Inquadriamo la situazione! Cioè? Cioè che, indipendentemente dalle nostre aspettative, la realtà — soprattutto questa — è molto più ricca di quanto noi possiamo immaginare e quindi rischiare di incasellare. La realtà è sempre più grande dei nostri orizzonti, a volte larghi, a volte molto stretti. Stretti perché si ha paura del nuovo, del cambiamento, di doversi mettere in discussione. Ma così rischiamo di perderci la ricchezza della realtà che ci interpella e, se siamo pronti, ci arricchisce.

“Un viaggio di volontariato, ma non solo, è un’esperienza di vita”. È la prima cosa che i ragazzi devono avere in mente. Perché l’esperienza non è solamente rappresentata dalle tante ore che passeranno tra cemento, terra, pale e carriole, ma è qualcosa che accade durante tutte le 24 ore che passeranno insieme. Un volontariato fatto di fatica, fisica ed emotiva. Non siamo in vacanza, non come siamo abituati a intenderla, a volte senza schemi, limiti o regole. Siamo in un gruppo, e il gruppo ha la potenza di trasformare il modo in cui affrontiamo la realtà, comprese le nostre azioni durante il volontariato, così come il modo in cui guardiamo dentro noi stessi; e questo per Wecare è fondamentale.
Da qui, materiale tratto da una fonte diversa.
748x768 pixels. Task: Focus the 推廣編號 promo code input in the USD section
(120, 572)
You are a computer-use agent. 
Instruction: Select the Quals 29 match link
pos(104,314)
Perché il gruppo ha tutta questa potenza? Perché quando ci scopriamo accolti, voluti bene, visti — quando, insomma, sentiamo di contare per qualcuno — cambia anche il modo in cui stiamo al mondo. Perché l’essere accolti ci riconsegna al mondo nella pace, nella serenità, nella gioia. Perché lo scoprirci amati ci permette di amare noi stessi e di guardarci con occhi nuovi. Ecco il terzo elemento del nostro viaggio, dopo il volontariato e la forza del gruppo: il viaggio interiore, o viaggio del e nel cuore. Da cosa è fatto questo viaggio nel cuore? Da tutto ciò che lasceremo entrare, dalle riflessioni generali a quelle personali, dagli incontri nei gruppi, dalle relazioni tra noi ma anche con le persone che siamo venuti a cercare.

Perché è importante ricordare ed evidenziare tutte queste cose ai ragazzi? Fondamentalmente perché siano consapevoli della ricchezza che questo viaggio ha da offrire loro, e di quanto pesi su di loro la responsabilità di sfruttare ogni singolo momento. Infatti lo dico chiaramente: da loro dipende il 90% del viaggio. Il 10% rimasto sta a noi, nell’organizzazione e nella preparazione di tutto. Quello c’è già, ma il viaggio lo fanno loro.

Chiudiamo l’introduzione con un ripasso del regolamento. Poi li chiamiamo uno ad uno per consegnare loro le due magliette di Wecare e il libretto per le riflessioni personali. Loro in “cambio” ci lasciano il cellulare (o i cellulari, per quelli che inizialmente avevano l’idea di consegnarne uno vecchio e tenersi quello più nuovo). Poi mangiamo, e verso le 21:30 siamo tutti a letto. O quasi… perché ahimè, proprio sopra di me, c'è la stanza del gruppetto più movimentato del gruppo: quattro romani che, si sa, sono simpatici, ma a cui piace parecchio, più che farsi notare, farsi sentire!